9 November 2021

Energy supplier curbs climate anxiety with online ‘therapy’ sessions 

Swedish energy supplier Vattenfall puts its expert engineers on calls to help customers with climate anxiety

According to a report by Swedish energy supplier Vattenfall, 80% of reporting on climate change in the Swedish and international press is negative. The report also found that two out of three people feel anxious about climate change, and that people who don’t see enough news about progress being made have lower confidence in the future.

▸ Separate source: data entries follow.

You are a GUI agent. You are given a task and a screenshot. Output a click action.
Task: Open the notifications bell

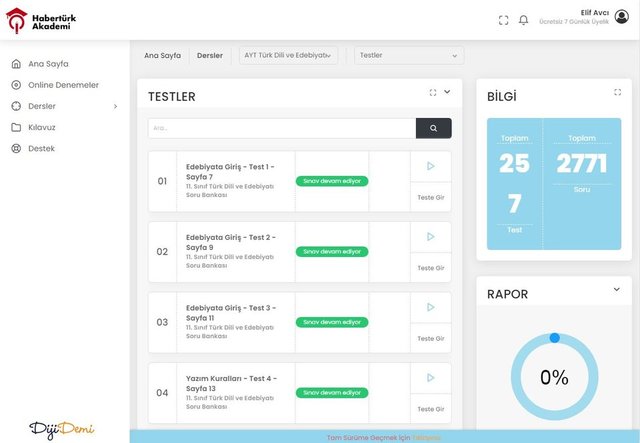tap(523, 20)
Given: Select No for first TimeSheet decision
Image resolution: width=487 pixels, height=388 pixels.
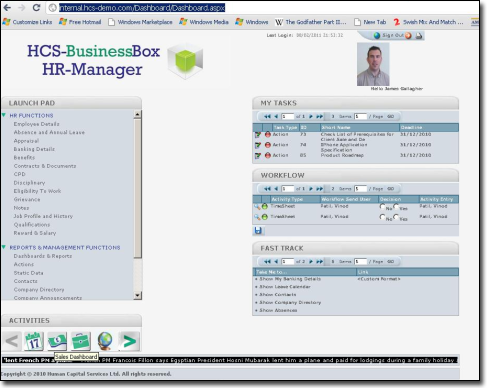Looking at the screenshot, I should point(382,206).
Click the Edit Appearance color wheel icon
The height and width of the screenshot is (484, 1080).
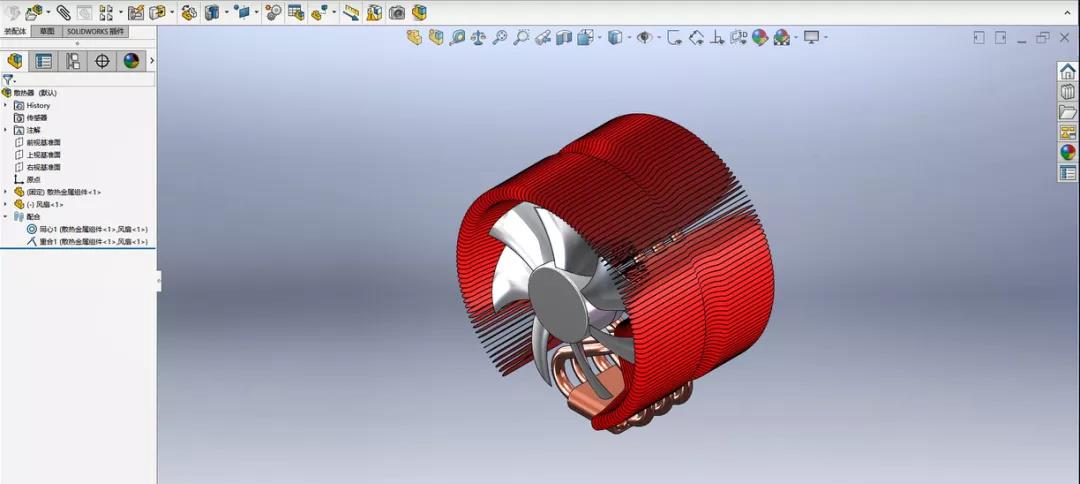pyautogui.click(x=760, y=38)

Repeated exposure to negative reporting can lead to apathy, so Vattenfall has gathered ​​a group of its expert engineers to offer clear information and examples of the progress being made in climate action. Those with climate anxiety can book a call on Microsoft Teams with an expert via the campaign website, which offers 20-minute sessions. 

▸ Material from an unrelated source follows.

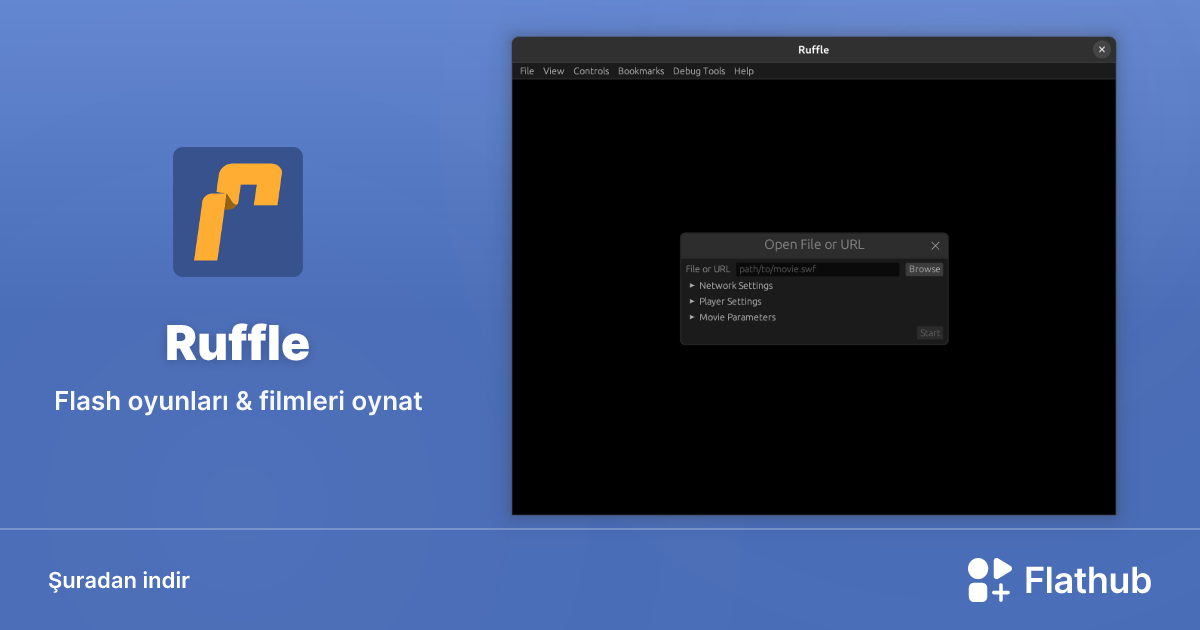Expand the Player Settings section
This screenshot has width=1200, height=630.
(729, 301)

During the conversation, the engineers talk about what is happening to the climate, as well as the innovations and solutions being worked on currently for a better future. Conceived by agency Nord DDB, Stockholm, with media by OMD, Stockholm, the campaign launched on 18 October 2021 across Vattenfall’s social and digital channels, and is supported by several influencer collaborations, including a mini-series where Swedish influencers talk about their climate anxiety with an engineer.

Contagious Insight 

Put a face to a name / Climate change is an enormous and complex crisis that can easily overwhelm an individual: as storms, wildfires and rising sea levels dominate headlines, it can feel like the world is ending. According to the Guardian, a 2020 study by the Environment Agency in the UK ‘found that people who experience extreme weather such as storms or flooding are 50% more likely to suffer from mental health problems, including stress and depression, for years afterwards’. And more than 1,000 practitioner psychologists have signed an open letter highlighting the impact of climate change on human mental health, predicting ‘acute trauma on a global scale in response to extreme weather events, forced migration and conflict’. By offering people an opportunity to spend time face-to-face with a trusted, informed expert on climate change, Vattenfall is putting a human face on a nebulous, unmanageable issue. In turn, these experts’ affiliation with Vattenfall establishes the energy supplier as an authority on progress in this space.

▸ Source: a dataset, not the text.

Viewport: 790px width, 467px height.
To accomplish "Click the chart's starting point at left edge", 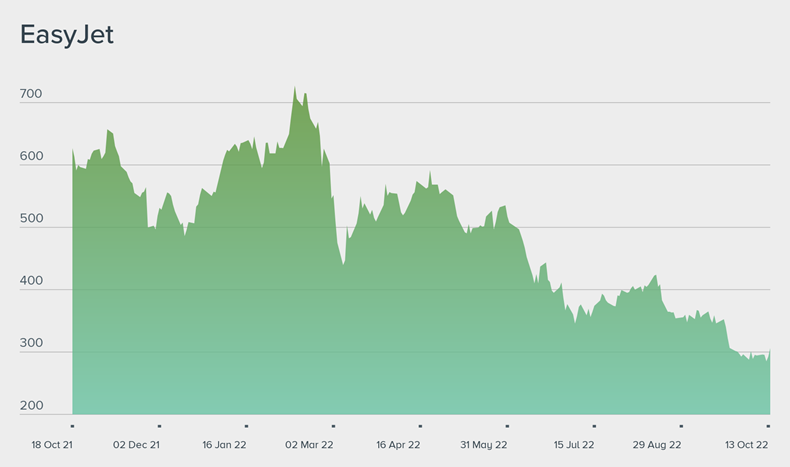I will click(73, 150).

Provide solutions / As one of Europe’s largest energy companies, Vattenfall is obviously part of the problem – but it is just as much a part of the solution. ‘Our goal is clear,’ reads its website. ‘We are determined to enable fossil free living within one generation.’ By divesting its lignite operations in 2016 and phasing out hard coal assets, Vattenfall has reduced its emissions to around 12 million tonnes and aims to halve its greenhouse gas emissions by 2030 and be net zero by 2040. With the Engineerapy campaign, Vattenfall shows consumers how an energy company can contribute solutions to the climate crisis, and positions itself as a leader in climate action. This in turn gives people an emotional and moral incentive to switch providers to Vattenfall – which is vital in a low-interest category. According to Accenture, the average consumer spends around six minutes annually thinking about their electricity bill, and eight minutes interacting online with their utility provider. Brand purpose is a point of differentiation in a market like this, and climate action is a natural cause for Vattenfall to associate itself with.